Rather than a traditional lease arrangement, they negotiated licence agreements comparable to leasing a billboard for advertising. These agreements were designed to operate on a rolling 30-day basis to ensure that property owners would still be able to keep premises on the market and to avoid the obligations, rights and costs of a standard lease.

Renew Newcastle held the liability and property insurance and the occupant covered the cost of any necessary refurbishment, as well as all ongoing usage costs such as water and electricity. This negated the bulk of costs imposed by traditional tenancies while lowering barriers to entry for projects and, crucially, eliminating the cost of failure.

During its years of operation between 2008 and 2017, the Renew program housed 230 local creative initiatives in 80 properties in Newcastle’s CBD, with 35 projects reaching a point of commercial viability and moving onto traditional leases. A formal cost-benefit analysis found that Renew Newcastle provided a cost-benefit ratio of 1:14.4.

Empty Shops Network

The Empty Shops Network, established in the UK in 2008, is a project that provides guidance and reduces barriers to local initiatives and community groups seeking to access temporary space.

In partnership with a local government authority, the Network helps develop temporary use programs and schemes within communities across the UK – from locating potential spaces and brokering agreements with landlords to sourcing community projects.

Often legal complexity presents an institutional barrier to entry for aspiring temporary-space-users. As such, one of the Network’s key roles is to ease the complexity of administrating such programs, providing free, open source documentation, planning guidance and how-to guides for potential project proponents.

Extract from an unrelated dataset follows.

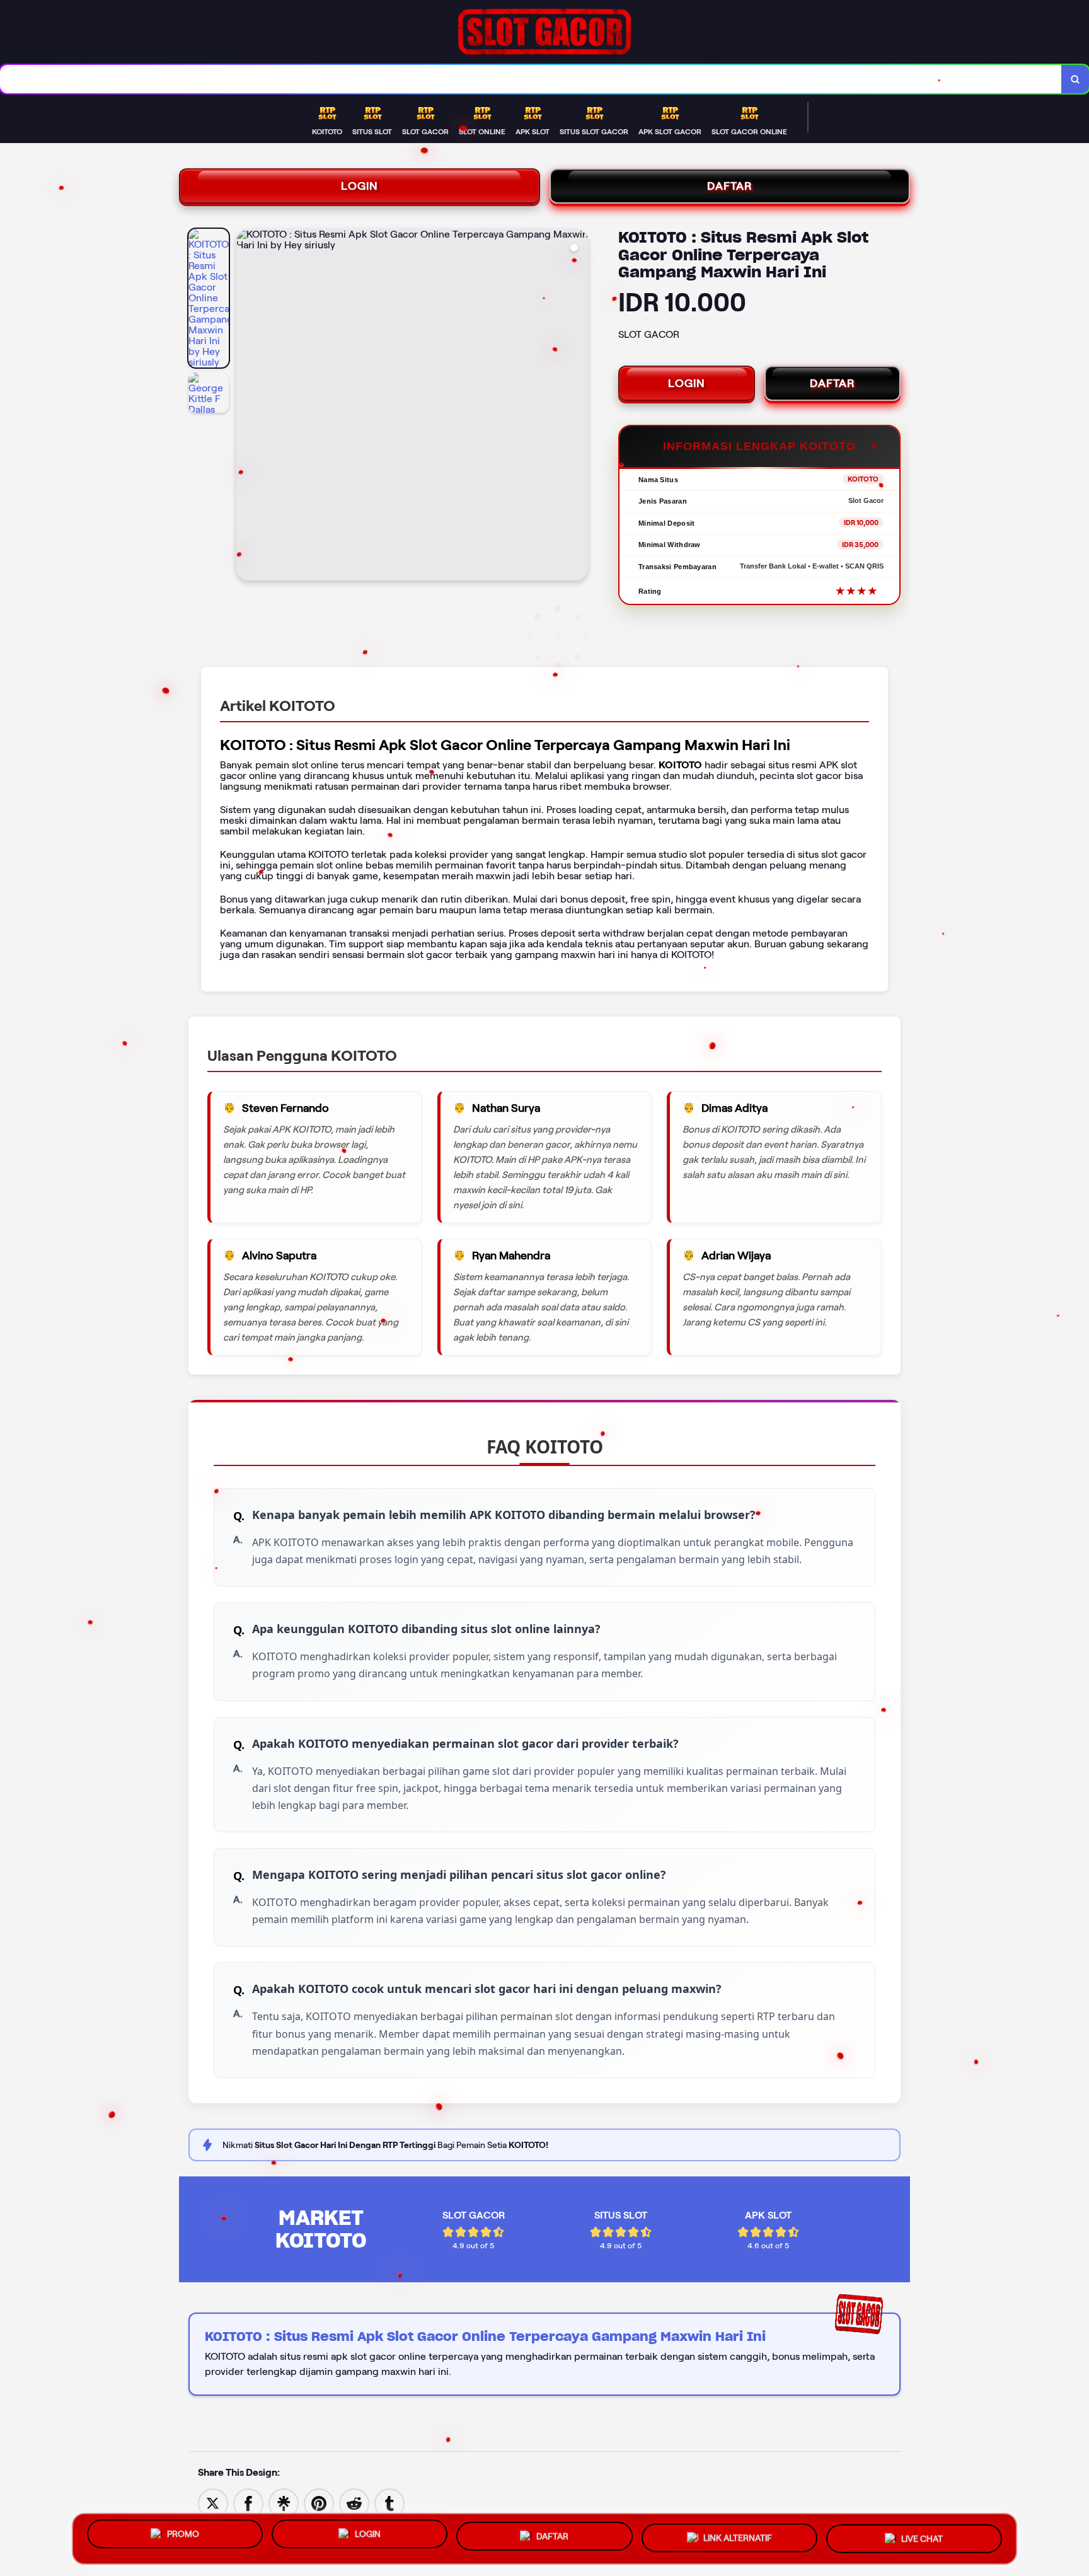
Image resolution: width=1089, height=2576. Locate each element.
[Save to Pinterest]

The Empty Shops Network has enabled municipalities throughout the UK to capture the potential benefits of temporary uses, facilitating several ‘pop-up’ projects, and publishing an ‘empty shops toolkit’ to inform similar projects.

Meanwhile Space

Meanwhile Space is a London-based social initiative, set up as part of the Revitalising Town Centres Policy under the UK Government immediately following the Global Financial Crisis at the peak of economic recession in the UK.

Similar to Renew Newcastle, Meanwhile Space links spaces across the metropolitan area which have been vacant or under-utilised over long periods with start-up and development stage businesses in need of affordable space.

Under the Revitalising Town Centres Policy, temporary (or ‘meanwhile’) leases can be granted to tenants, which permit the use of a vacant business property temporarily, provided the landlord is looking for a long-term tenant.

Meanwhile Space acts as a property manager for participant landlords, sourcing and managing start-up, and acting as an intermediary between the landlord and tenant, similar to a real estate agent. Through this, the cultural and social value of an area is preserved while the economic setting remains unclear.

From its inception to 2017, the initiative supported more than 600 tenants in accessing affordable spaces across several London boroughs.